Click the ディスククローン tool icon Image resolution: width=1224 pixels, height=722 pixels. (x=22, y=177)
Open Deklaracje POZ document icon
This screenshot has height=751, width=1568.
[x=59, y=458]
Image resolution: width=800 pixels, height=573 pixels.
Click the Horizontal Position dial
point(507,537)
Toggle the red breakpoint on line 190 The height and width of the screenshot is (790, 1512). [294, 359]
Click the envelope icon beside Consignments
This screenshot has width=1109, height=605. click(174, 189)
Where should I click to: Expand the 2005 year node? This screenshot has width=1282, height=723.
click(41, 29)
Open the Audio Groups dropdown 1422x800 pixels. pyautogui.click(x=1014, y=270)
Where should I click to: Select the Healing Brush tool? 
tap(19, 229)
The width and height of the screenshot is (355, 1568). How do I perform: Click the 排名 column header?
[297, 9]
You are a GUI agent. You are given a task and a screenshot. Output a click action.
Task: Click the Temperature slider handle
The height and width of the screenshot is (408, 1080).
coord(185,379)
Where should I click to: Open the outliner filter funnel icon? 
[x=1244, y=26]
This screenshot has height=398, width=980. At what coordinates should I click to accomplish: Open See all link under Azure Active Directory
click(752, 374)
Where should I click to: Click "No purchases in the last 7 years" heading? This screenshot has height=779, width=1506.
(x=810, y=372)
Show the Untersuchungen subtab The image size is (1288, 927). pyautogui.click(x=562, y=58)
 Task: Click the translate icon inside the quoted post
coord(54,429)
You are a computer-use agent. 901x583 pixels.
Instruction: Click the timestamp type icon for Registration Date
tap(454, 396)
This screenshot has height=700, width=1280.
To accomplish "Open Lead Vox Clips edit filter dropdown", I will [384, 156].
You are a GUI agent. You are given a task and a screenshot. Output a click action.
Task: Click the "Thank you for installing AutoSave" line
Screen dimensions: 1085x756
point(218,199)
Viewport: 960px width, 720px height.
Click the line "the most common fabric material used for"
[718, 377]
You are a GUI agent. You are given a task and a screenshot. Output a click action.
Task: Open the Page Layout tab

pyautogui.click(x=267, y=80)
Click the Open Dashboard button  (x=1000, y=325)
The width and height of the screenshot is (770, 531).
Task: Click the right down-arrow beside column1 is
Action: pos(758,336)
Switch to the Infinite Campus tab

▶ DESCRIPTION OF THE TASK
Each line above that contains the word "resolution" should be returned.

▶ COMPLETED TASK
Click the ディスククローン tool icon Image resolution: width=1224 pixels, height=722 pixels. (x=22, y=177)
Image resolution: width=800 pixels, height=573 pixels.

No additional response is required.